It had been some day or two since I had wiped him from this territory. His scent is gone now, no longer lingering on the salted winds. His den has been filled in. My own has been dug out roughly by the central region of the pack. This place has begun its journey into its newest era. Long gone is the blackened blood that had run deep into my fur and skin. Now, I can see the raw wounds across my back limb, a sloppy mess of skin and pink flesh. I can feel the consistent sting of salt over my scalp. I have fed the earth here well. With the rising of the sun on the third day, I too rise in the wind. My skin is still warm with the fallout from my prior clashing with Tesseract, but I rise today to find those within this place. I know they remain for I have heard them, smelt them, felt them in the very breeze. They have stayed here despite his leaving, which is an intriguing thing in itself. I wonder if such a thing impacts him, if he feels a crater inside him from the loss of his support. It is my support now, or at least, it will be soon.
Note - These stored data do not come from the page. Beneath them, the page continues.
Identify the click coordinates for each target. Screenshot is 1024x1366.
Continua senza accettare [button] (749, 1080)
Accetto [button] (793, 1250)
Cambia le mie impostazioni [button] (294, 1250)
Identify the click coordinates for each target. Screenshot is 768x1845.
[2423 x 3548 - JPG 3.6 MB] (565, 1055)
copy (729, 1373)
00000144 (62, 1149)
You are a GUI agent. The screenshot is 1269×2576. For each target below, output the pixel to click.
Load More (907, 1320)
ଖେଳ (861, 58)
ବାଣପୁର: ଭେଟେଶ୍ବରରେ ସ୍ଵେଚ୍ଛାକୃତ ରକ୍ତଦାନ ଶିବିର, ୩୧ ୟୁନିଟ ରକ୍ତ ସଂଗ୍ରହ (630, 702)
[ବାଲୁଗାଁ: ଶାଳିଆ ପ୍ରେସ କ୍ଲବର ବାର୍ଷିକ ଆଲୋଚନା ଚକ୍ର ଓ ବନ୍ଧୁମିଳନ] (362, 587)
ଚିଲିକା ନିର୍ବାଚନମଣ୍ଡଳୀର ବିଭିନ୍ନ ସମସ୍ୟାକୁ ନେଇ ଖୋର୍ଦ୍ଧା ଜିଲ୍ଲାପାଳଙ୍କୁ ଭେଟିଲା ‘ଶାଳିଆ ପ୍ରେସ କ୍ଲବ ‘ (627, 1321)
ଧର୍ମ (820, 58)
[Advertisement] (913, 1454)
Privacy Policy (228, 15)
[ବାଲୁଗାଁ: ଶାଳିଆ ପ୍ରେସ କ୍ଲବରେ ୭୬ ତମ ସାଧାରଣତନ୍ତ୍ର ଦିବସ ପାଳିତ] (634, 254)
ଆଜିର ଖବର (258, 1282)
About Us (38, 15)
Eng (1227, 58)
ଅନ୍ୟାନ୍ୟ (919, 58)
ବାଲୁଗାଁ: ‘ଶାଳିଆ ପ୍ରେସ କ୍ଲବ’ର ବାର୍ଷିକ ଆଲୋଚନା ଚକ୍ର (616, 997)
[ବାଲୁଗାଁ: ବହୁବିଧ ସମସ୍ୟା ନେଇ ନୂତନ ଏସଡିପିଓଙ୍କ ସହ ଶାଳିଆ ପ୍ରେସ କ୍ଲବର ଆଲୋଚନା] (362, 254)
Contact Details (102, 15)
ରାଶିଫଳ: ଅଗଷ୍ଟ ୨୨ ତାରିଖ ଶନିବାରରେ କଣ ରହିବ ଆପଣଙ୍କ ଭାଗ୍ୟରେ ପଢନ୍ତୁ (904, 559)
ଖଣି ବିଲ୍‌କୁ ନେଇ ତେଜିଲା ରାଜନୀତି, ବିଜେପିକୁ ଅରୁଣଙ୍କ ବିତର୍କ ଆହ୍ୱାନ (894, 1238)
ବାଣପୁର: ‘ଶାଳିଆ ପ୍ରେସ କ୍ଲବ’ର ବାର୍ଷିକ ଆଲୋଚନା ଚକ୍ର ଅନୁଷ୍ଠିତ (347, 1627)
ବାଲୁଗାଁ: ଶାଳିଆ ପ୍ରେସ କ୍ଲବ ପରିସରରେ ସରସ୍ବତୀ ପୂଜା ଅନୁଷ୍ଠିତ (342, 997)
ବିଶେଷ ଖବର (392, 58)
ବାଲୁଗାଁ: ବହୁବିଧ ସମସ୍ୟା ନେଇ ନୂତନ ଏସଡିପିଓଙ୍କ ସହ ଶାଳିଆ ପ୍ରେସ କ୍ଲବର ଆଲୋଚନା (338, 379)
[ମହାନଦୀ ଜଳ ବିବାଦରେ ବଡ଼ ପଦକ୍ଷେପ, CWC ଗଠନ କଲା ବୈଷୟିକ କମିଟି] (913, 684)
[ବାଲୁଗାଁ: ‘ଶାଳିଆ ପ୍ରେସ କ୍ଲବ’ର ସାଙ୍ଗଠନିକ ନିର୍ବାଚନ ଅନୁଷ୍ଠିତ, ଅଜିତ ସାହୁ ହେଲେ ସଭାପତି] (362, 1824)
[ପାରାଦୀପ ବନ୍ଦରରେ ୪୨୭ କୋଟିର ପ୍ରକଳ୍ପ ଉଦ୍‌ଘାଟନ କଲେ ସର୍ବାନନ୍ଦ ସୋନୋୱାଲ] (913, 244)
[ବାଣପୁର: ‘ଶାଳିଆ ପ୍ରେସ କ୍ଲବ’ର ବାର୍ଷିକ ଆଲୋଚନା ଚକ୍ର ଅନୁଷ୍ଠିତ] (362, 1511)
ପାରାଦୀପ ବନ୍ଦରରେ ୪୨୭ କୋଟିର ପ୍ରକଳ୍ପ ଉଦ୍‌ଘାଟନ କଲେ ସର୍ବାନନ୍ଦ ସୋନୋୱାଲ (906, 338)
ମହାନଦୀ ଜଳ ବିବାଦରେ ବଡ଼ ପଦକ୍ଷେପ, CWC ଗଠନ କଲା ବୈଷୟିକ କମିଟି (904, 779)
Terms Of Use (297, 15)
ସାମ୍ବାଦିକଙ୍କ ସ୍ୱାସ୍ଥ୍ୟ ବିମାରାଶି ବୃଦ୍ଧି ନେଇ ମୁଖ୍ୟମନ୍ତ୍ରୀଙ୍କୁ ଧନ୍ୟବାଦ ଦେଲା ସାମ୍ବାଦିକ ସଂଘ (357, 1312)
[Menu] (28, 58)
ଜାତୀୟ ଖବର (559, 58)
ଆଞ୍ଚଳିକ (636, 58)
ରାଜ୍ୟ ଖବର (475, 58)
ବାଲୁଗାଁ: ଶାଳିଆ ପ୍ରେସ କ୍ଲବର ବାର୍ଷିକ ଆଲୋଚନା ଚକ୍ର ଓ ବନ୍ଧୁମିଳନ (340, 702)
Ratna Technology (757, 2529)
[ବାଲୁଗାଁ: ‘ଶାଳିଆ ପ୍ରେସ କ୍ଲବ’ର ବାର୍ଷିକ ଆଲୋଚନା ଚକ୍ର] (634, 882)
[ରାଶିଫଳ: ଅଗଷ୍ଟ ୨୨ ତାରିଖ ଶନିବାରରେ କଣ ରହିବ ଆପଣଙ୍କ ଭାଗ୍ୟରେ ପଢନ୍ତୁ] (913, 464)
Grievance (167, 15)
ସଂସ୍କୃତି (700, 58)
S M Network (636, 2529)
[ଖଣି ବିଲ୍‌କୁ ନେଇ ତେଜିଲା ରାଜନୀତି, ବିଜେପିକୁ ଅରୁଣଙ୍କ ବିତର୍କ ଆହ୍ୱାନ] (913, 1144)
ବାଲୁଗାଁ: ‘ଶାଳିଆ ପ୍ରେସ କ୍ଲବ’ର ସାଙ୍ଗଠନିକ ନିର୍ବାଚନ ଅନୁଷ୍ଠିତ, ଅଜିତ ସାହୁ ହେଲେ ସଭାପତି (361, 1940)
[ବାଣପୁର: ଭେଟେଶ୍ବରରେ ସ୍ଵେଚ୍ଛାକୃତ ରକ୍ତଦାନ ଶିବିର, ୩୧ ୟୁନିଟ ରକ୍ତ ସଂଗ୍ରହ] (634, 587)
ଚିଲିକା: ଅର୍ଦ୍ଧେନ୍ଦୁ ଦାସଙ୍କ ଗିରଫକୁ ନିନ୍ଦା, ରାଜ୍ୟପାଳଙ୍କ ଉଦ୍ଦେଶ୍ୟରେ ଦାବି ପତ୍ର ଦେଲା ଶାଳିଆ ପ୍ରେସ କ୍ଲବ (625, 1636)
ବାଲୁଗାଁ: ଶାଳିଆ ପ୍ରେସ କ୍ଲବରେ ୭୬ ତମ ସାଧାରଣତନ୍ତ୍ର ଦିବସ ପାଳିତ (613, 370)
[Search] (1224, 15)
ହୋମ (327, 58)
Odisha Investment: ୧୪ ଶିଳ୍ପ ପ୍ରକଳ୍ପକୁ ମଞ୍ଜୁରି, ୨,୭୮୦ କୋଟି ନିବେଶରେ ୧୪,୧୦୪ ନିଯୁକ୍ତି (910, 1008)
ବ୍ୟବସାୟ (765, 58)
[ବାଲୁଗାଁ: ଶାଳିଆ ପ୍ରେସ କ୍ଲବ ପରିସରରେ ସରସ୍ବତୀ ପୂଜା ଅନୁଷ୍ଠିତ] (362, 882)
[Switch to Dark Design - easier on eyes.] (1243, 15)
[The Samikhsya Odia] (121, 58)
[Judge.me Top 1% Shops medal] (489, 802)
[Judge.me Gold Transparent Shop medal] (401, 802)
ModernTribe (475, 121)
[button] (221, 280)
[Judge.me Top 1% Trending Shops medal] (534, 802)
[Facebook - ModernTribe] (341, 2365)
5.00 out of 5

The sun hovers above the horizon, tall shadows spreading across the forested stretch of the territory. I move to the east, breaking onto the tall dunes of pale sand. Tangles of plants grip into the soil, keeping it solid beneath my weight as I work my way along until I reach my desired location. It is a tall dune that faces into the pack land, a stretch of patchier forestry extending into the mainland. I can smell others here and I come to assume that this is the location their previous king had held his announcements. I cannot help but snort at the prospect, sliding down the dune until I hit the dirt once again. The sand blusters into my wounds, a sting that makes me hiss beneath my breath. How obnoxious to feel such a thing. Is is not the same hot, raw pain that comes first.
I do not find enjoyment in this.
I settle into the shadows of the dune then, releasing a sharp call for any that may be lingering in this area. I call them to me, and they will surely come. Be it one or all, I do not care. I wish to begin evaluating them, prying away their weaknesses and pruning the tree that is this hierarchy.